I put Middle Earth Journal in hiatus in May of 2008 and moved to Newshoggers.
I temporarily reopened Middle Earth Journal when Newshoggers shut it's doors but I was invited to Participate at The Moderate Voice so Middle Earth Journal is once again in hiatus.

Wednesday, November 07, 2012

Always a blame game

Romney lost so let the blame game begin.  Conservatives just can't believe they are out of touch with the American people so some are blaming Romney.

Conservative leaders on Wednesday lashed out at Mitt Romney, saying his attempts to paint himself as a centrist and hide his principles cost him the presidency.
They vowed to wage a war to put the Tea Party in charge of the Republican Party by the time it nominates its next presidential candidate.
“The battle to take over the Republican Party begins today and the failed Republican leadership should resign,” said Richard Viguerie, a top activist and chairman of ConservativeHQ.com.
He said the lesson on Romney’s loss to President Obama on Tuesday is that the GOP must “never again” nominate a “a big government established conservative for president.”
Jenny Beth Martin of Tea Party Patriots said Romney failed to make the kind of strong case for conservatism that would have won the election.
 Of course it's the Tea Party that probably cost the Republicans the Senate for the second election in a row.

Some are blaming Chris Christie because he was well, doing his job.  Doug Mataconis:
It was inevitable that conservative activists and advocates would find someone other than Mitt Romney and the Republican Party to blame for the fact that Mitt Romney lost the election and succeeded in winning only two of the states that Barack Obama had won in 2008. After all, we can’t admit that the Republican Party is slowly but surely losing touch with a large segment of the American public, including its fastest growing minority group.
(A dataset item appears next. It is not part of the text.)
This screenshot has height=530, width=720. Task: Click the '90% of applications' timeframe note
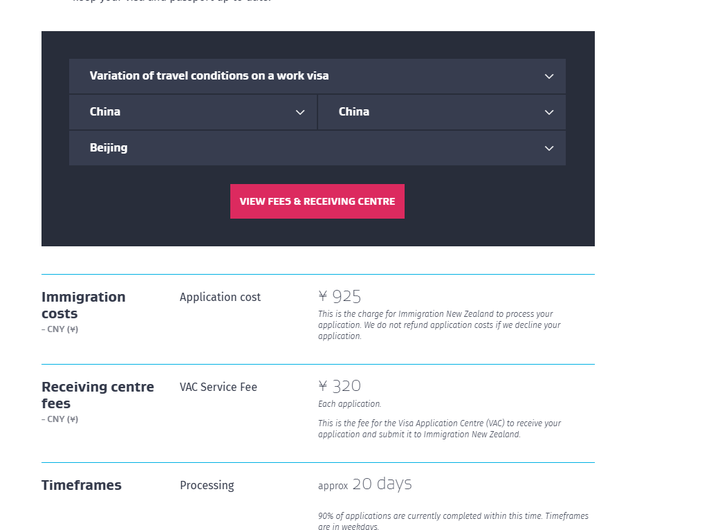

We can’t say that four years of opposing the President at every turn while failing to offer a coherent alternative contributed to the GOP’s problem. Nobody’s going to admit that the fact that GOP still hasn’t come to terms with the legacy of the Bush years, or that it spent the better part of the winter and spring of 2012 alienating women, contributed to its electoral troubles. And, surely, it can’t be because the polls were right all along and the American people actually wanted to re-elect the President. No, a scapegoat must be found and, at least in this initial 24 hours after Election Night, that scapegoat appears to be the Governor of New Jersey.
 If the Republican Party is going to survive it must come to recognize that their problem is their ideology.  It's simply not very popular.  I was watching FOX News today and Shepard Smith left the ranch again.  He was talking to some Republican hack who was talking about not increasing tax rates but eliminating deductions.  Smith went ballistic and said that everyone is in favor of eliminating deductions as long as they are not their deductions.  Once again poor Shep is telling truth to power - something Roger Ailes is not real happy about I would guess.  Republican economics is always based on unicorns and fairy dust.

In 2008 I thought that Obama would be a one term President because there was no way he could fix the economy.  What I didn't count on was the Republicans would only be able to come up with a hapless field to challenge him.  If Mitt Romney is the best the party can come up with the party is in big trouble.